PHOENIX, Arizona — Veterans of all ages deal with post-traumatic stress in different ways, from group therapy to art and exercise. But one vet says his special therapy literally came galloping toward him.
“(I) got thrown off a horse when I was five,” Larry Stimeling said.
He never got near a horse again — until he discovered the wild horses roaming Tonto National Forest two years ago.
“I’ll tell you, come out any weekday afternoon and sit and observe the horses,” he said.
This Vietnam veteran says over the decades, nothing has helped him with his post-traumatic stress more than these wild horses.
“It’s like, no one goes to war and comes back the same way,” Stimeling said. “No one observes these horses and comes away in a bad mood.”
Armed with his video and still camera, Stimeling said he’s accumulated 15,000 still photos.
“You never know when something unusual is going to happen,” he said.
He turned his photos of his favorite horse, an injured colt named Diamond, into a book.
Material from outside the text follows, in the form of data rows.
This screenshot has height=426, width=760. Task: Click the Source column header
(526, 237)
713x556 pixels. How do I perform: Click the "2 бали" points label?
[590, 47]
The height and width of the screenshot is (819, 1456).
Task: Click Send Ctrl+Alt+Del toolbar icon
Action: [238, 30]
“It was definitely a labor of love,” he said.
The proceeds go to the Salt River Wild Horse Management Group – his way of giving back to the animals which give him peace of mind.
He continues to come to this spot along the Salt River every afternoon.
“An hour, two hours, six hours, you go away with a peaceful, easy feeling,” Stimeling said.
And, he jokes, the horses don’t cost taxpayers a dime or the VA appointment time.